There is something about successful, outspoken black men who disappoint expectations that brings out an ugly edge of hatred in American sports fans. It makes what happens on the floor at Madison square garden seem relatively pretty.


John said...

The idea that taking Marbury was a reasonable chance is absurd. Every team that Marbury played for did poorly with him and improved after he left. Despite his skills he was without question a chemistry killer and brought out the worst in others. It would have taken a miracle for him to be a winning influence with the knicks. Since the best predictor of future behavior is past behavior , and there was not an iota of evidence that Marbury had a positive impact on any team it was not rasonable to believe he could with the knicks.

nigel fowler said...

the best predictor of future behavior is past behavior---john

Okay, but this isn't always the case with respect to Supreme Court justices or errant schoolboys, So why should it absolutely be the case for basketball players? Just a thought.

Sam said...

John: I see your point. At the same time, there are instances of players who have been seen as a threat to chemistry becoming better in new surroundings (Stephen Jackson and ‘Sheed come to mind, although I’ll admit neither of them were ever as bad at anything as Starbury) and positively impacting their team. I’m not saying that a departure from past performances is ever likely, but it is occasionally possible, and if you are trying to re-build from the ’04 Knicks you have to be thinking more about possible than likely.

Isaiah Thomas would have had two reasons for hoping for a positive change in bringing Marbury to New York. Firstly, he probably thought that certain things that Steph had been told throughout his career (“pass the damn ball”) would take on extra weight coming from hall-of-fame point guard Isaiah Thomas—his belief in his ability to influence Marbury, while incorrect, seems like an inevitable result of being Isaiah Thomas. Secondly, he probably thought that the return to NYC would bring out a more positive, hard-working and driven aspect of Steph: certainly it wouldn’t hurt ticket sales to bring back a guy still fondly remembered in New York as “the Coney Island Kid.”

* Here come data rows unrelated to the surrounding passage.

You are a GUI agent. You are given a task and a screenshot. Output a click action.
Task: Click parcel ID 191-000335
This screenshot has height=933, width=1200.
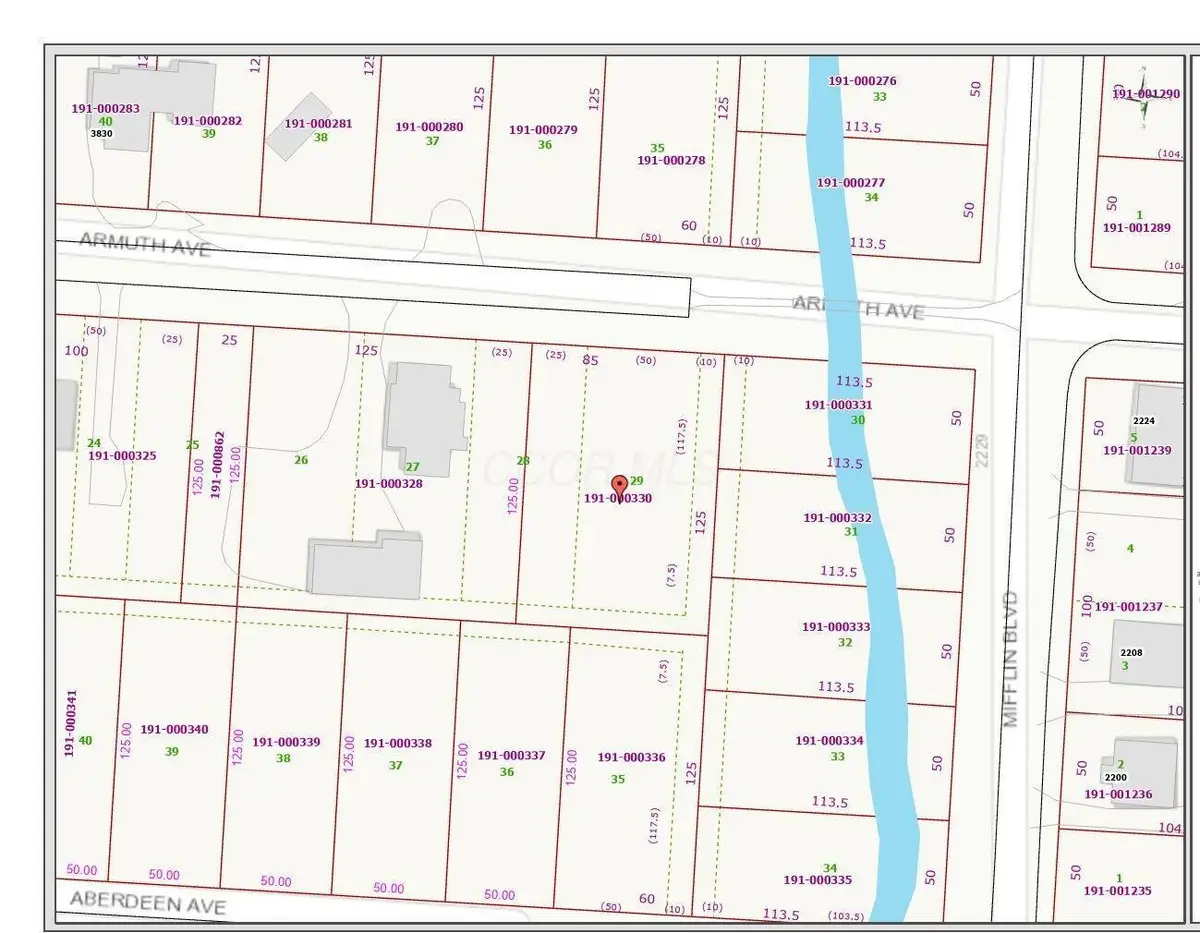[817, 880]
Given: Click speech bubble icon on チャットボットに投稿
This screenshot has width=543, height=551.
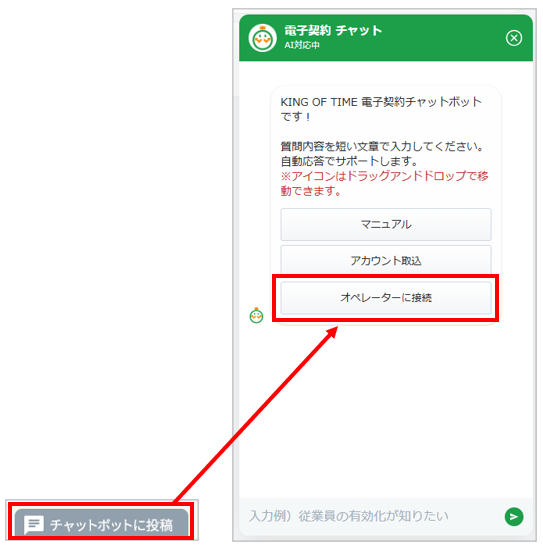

The goal of the Knicks (still the most valuable franchise in the NBA) isn’t to win basketball games, it’s to survive as a profitable corporate entity—winning basketball games is only the traditional means to this end, and when that stops being a viable option the ownership has to turn to other means of generating buzz around the team (such as staging the “Fire Isaiah” movement, if you believe some people). Steph’s a great fit because he guarantees that people will continue to hear the phrase “New York Knicks” even if it is only in the context of “Stephon Marbury, point-guard for the New York Knicks, apologized today for___”

John said...

I appreciate your knowledge and actually agree with practically everything you said. However, Marbury in my view was a poster child for "chemistry killing" as there was not an iota of evidence that he could ever be the one in any way to help turn a team around. I played college basketball, but even club players know the difference between stars who help energize team mates and those that drain everyone else and Marbury is the latter. You know the old saying insanity is doing the same thing over and over and expecting different results. The comment I made about future behavior is often used in psychiatry when describing the predictability of the recurrence of violent behavior. I hypothesize it also applies to selfish behavior. Marbury's nickname should be Me Me Me (I remember seeing a race horse with this name (probably named for the owners ex-wife).